A spam trap is an email address that's not used for regular communication. It can receive incoming messages but is not used to send email.

The purpose of a spam trap is to find spammers or people who grow their email marketing lists by adding contacts without the users' permission (e.g. Shopify store visitors who did not submit an opt-in form).

tinyAlbert what is a spam trap

If you're a business owner who uses email marketing, please keep reading. Spam traps can harm legit marketers even if they don't engage in back hat tactics like buying lists or web scraping.

This seems obvious, but it's worth repeating. Build your contact list with legit users who completed an opt-in form. Don't buy lists and add them to your tinyAlbert contacts.

Who creates spam traps?

Spam traps are created by internet service providers (ISPs), large companies (e.g. McAfee), and organizations that have an interest in cutting spam (e.g. Spamhaus). All of these agencies are trying to do good, but sometimes honest email marketers get caught in their trap. A form of collateral damage, you might say.

How do spam traps get into your audience?

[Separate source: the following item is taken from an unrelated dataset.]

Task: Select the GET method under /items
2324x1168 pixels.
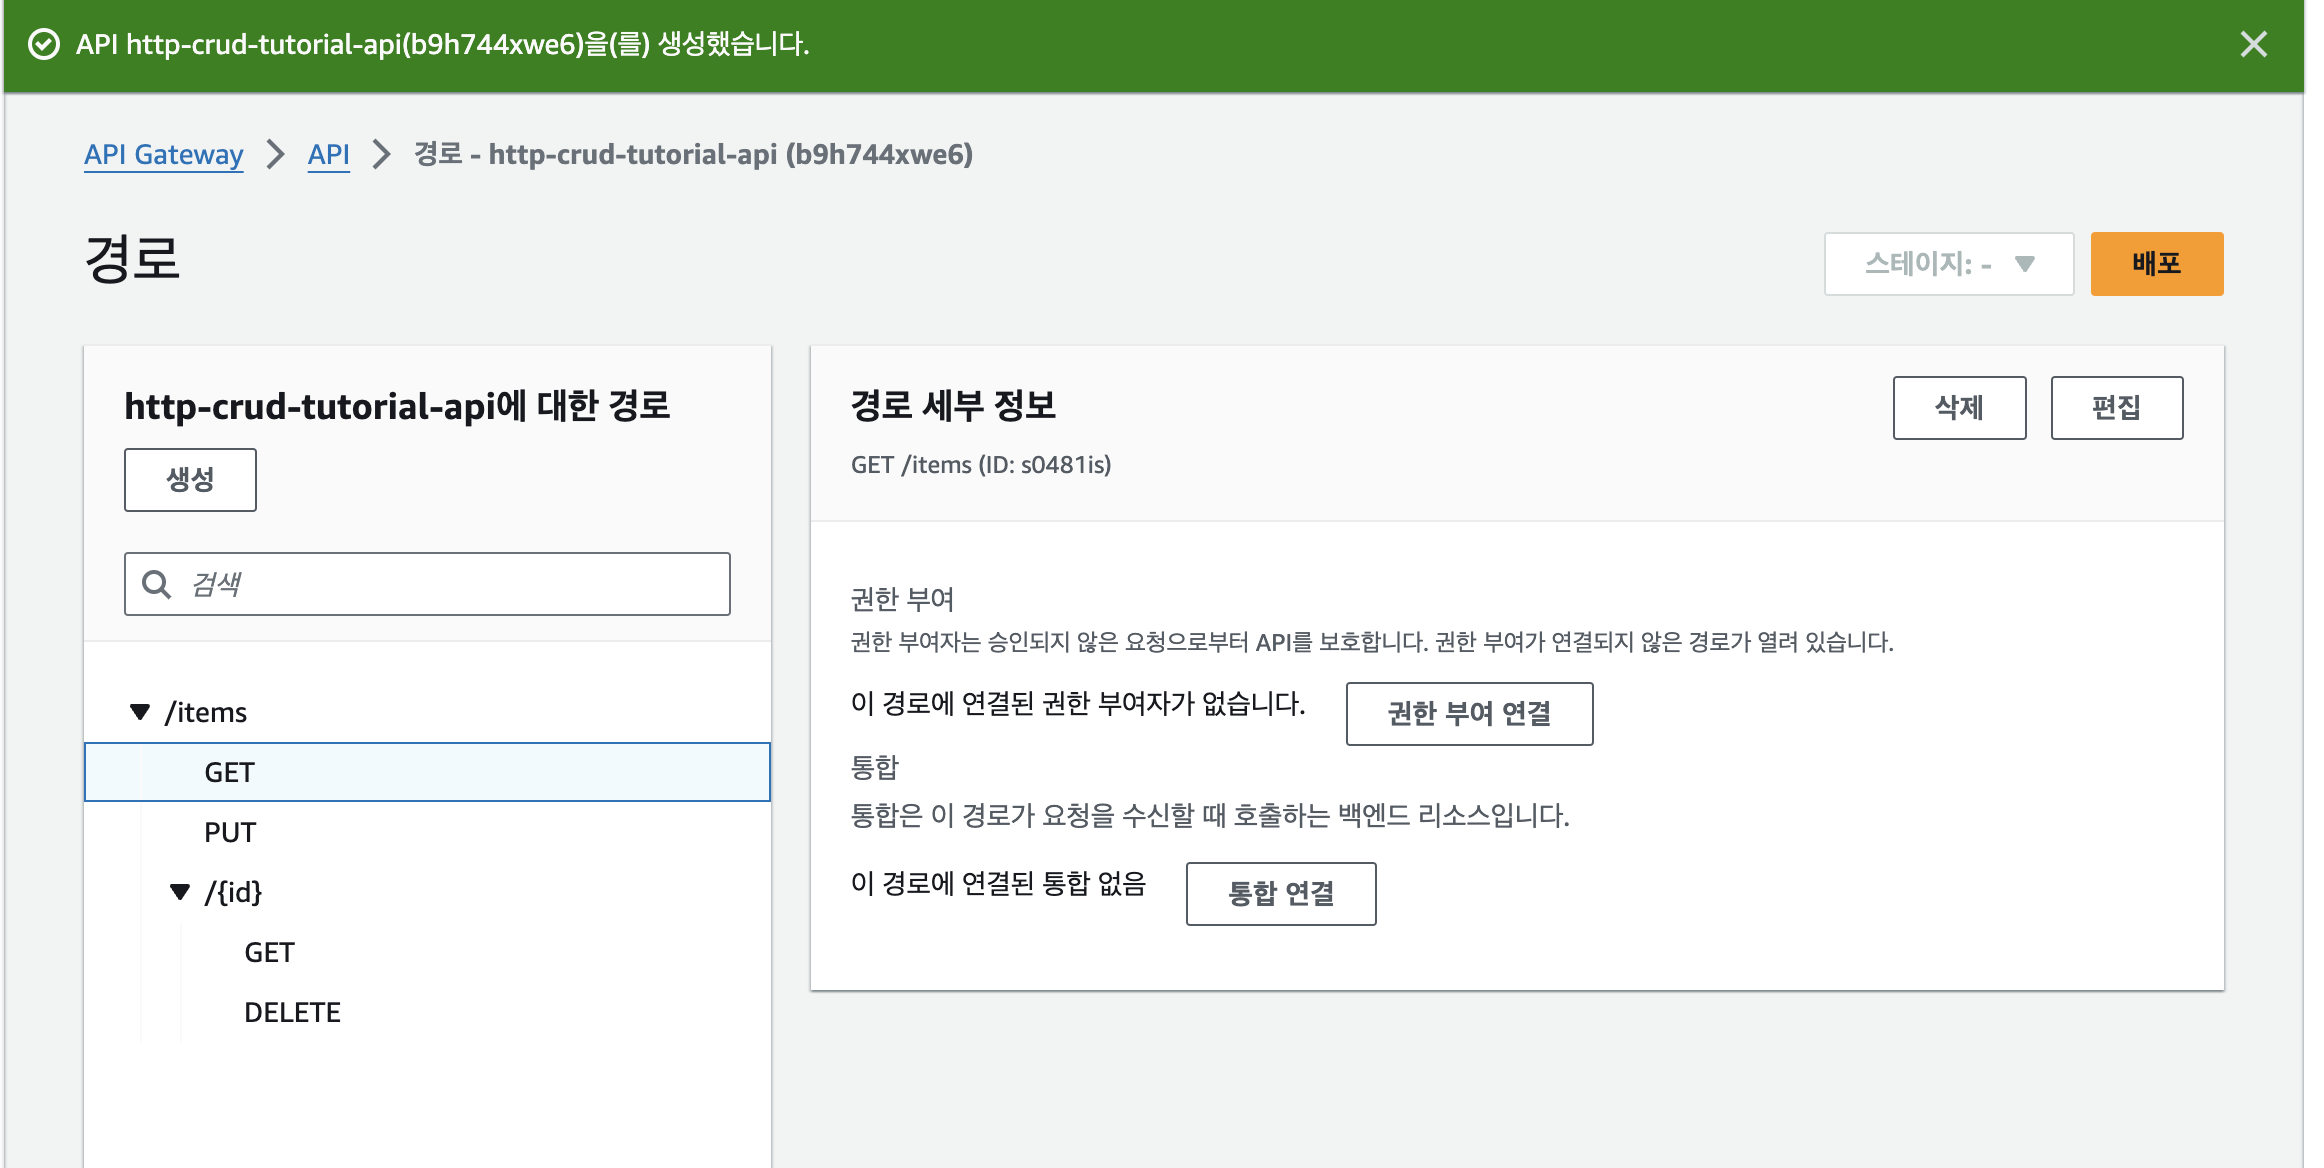Action: [230, 772]
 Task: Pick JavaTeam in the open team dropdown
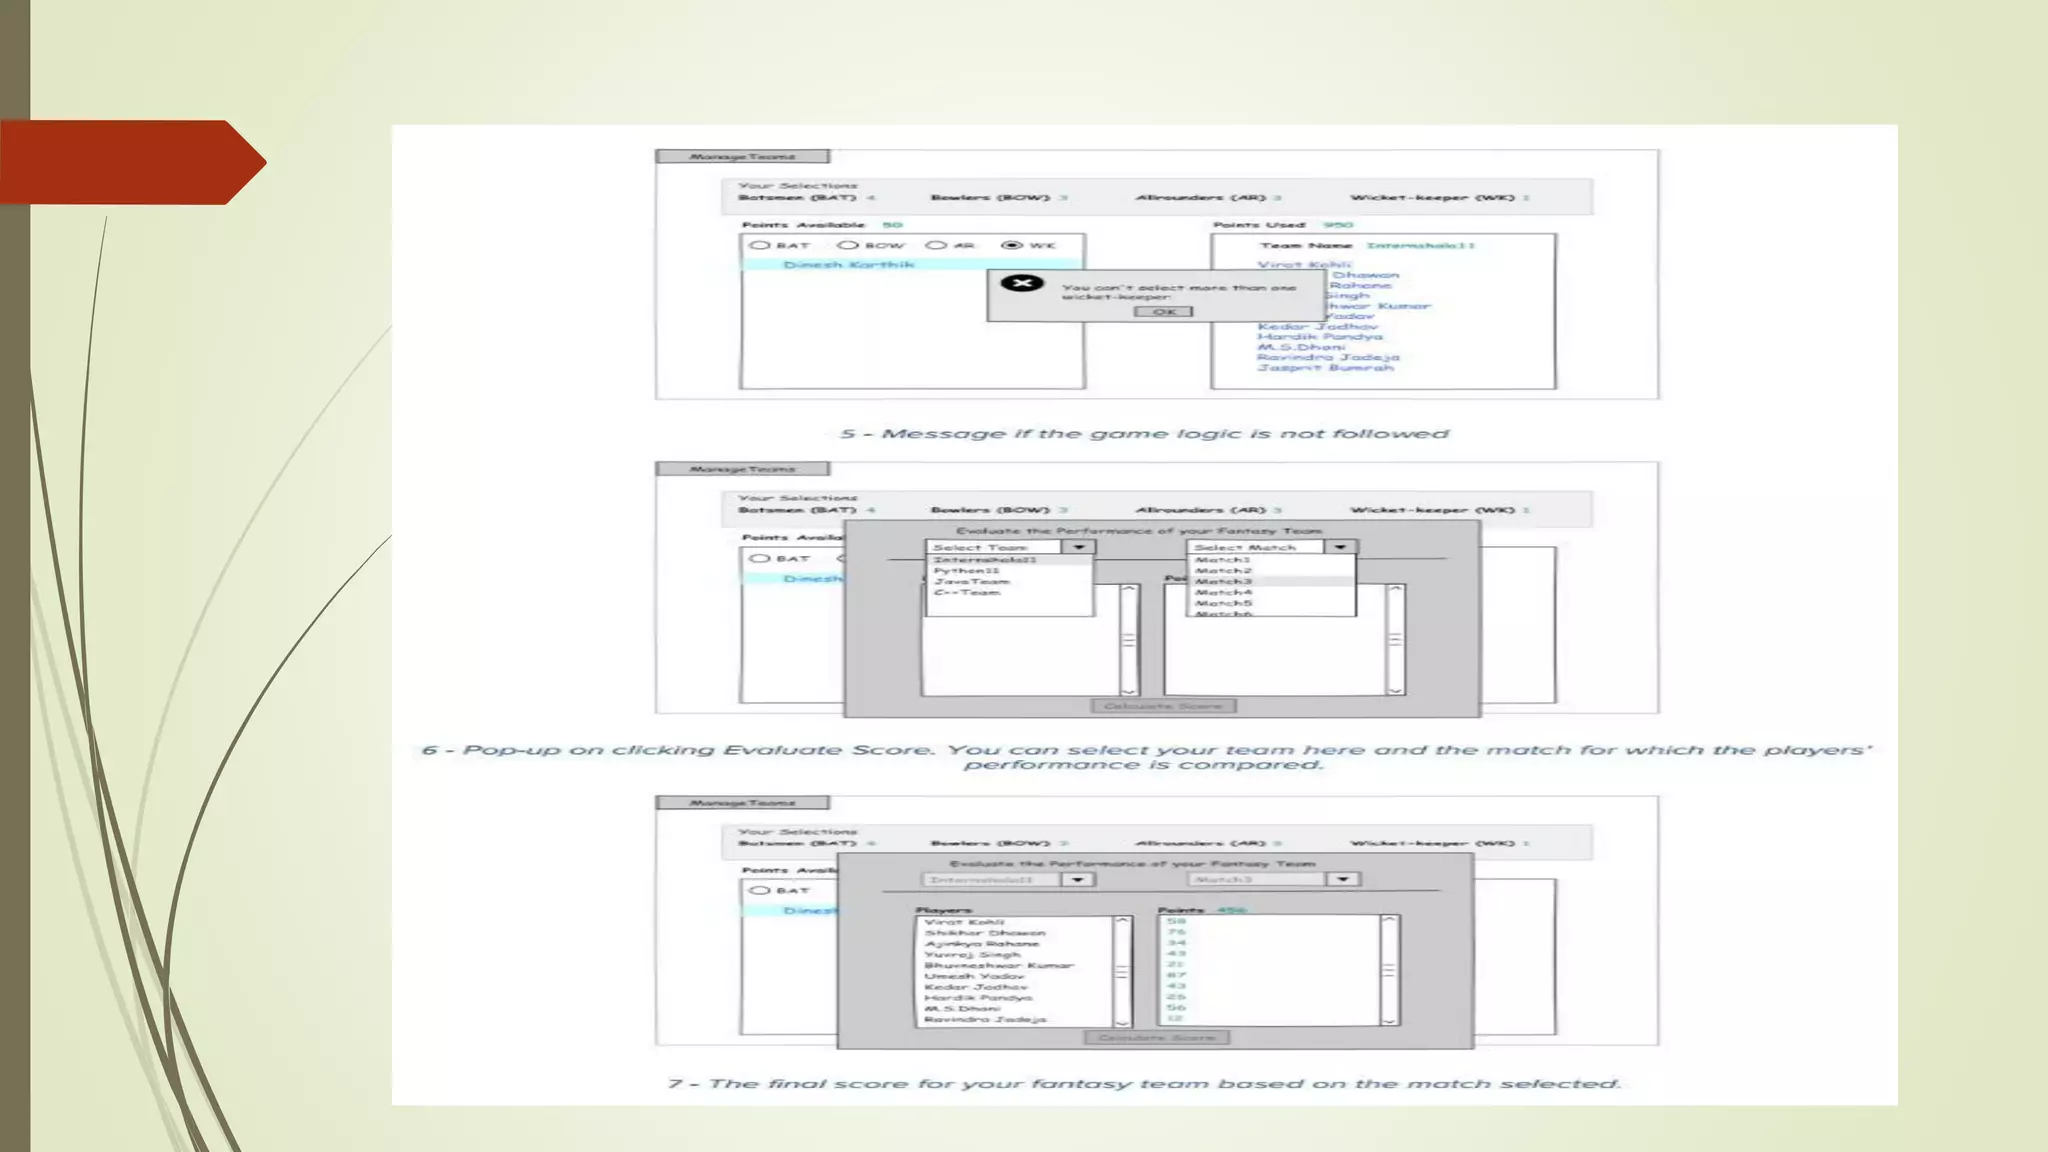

Let's say you don't buy lists or scrape the web for email addresses. It's still possible to have a spam trap in your tinyAlbert audience. Here's how.

Typo domain traps

A website visitor fills in the opt-in form but accidentally misspells their email address. It could be something like [email protected] (two h's instead of two o's). Some spam traps are intentionally created with these common typos in mind. By no fault of your own, a spam trap address ends up in your audience list.

Dead address traps

Long ago, someone filled in an opt-in form and joined your audience. But (for any number of reasons), that email address was dormant for quite a while (say 6 to 12 months). Then, one day, the address is repurposed by an anti-spam group and is now used as a spam trap. Ta-da, your list has a spam trap.

What happens in the spam trap?

Let's say there's a spam trap in your tinyAlbert audience, and you send messages to that address. What happens?

Worst case scenario? Your email address, domain, or IP are blocklisted. For this to happen, you'd need to fall into a pristine spam trap: an email address that was made to find spammers. If you don't buy lists or scrape the web, there's almost no chance of that happening.

A blocklist, once known as email blacklisting, is a giant database of email addresses, domains, and IPs flagged as spammers. If you are on the blocklist, your emails are blocked, which means they're sent to the spam folder or deleted altogether.

If you send messages to typo domain or dead address spam traps, the penalties tend to be less severe. You might see a decline in open rates and more messages reported as spam.

How to avoid spam traps?

tinyAlbert does a lot of that heavy lifting for you. When we flag a spammy email address or record a bounce, we automatically stop sending to those addresses.

I encourage everyone to use a list of hygiene best practices. That means reducing the number of sends to audience members who do not engage with your messages. Email your most engaged and recent clients often. Email older email addresses less frequently or perhaps not at all. Try to clean your list or segment every 90 days.

We can't remove email addresses from your Shopify audience, but there is a workaround if you want to clean that list. Read how to Clean Up Your Shopify Integration Audience List

That's it.

Now you know about spam traps and how to avoid them.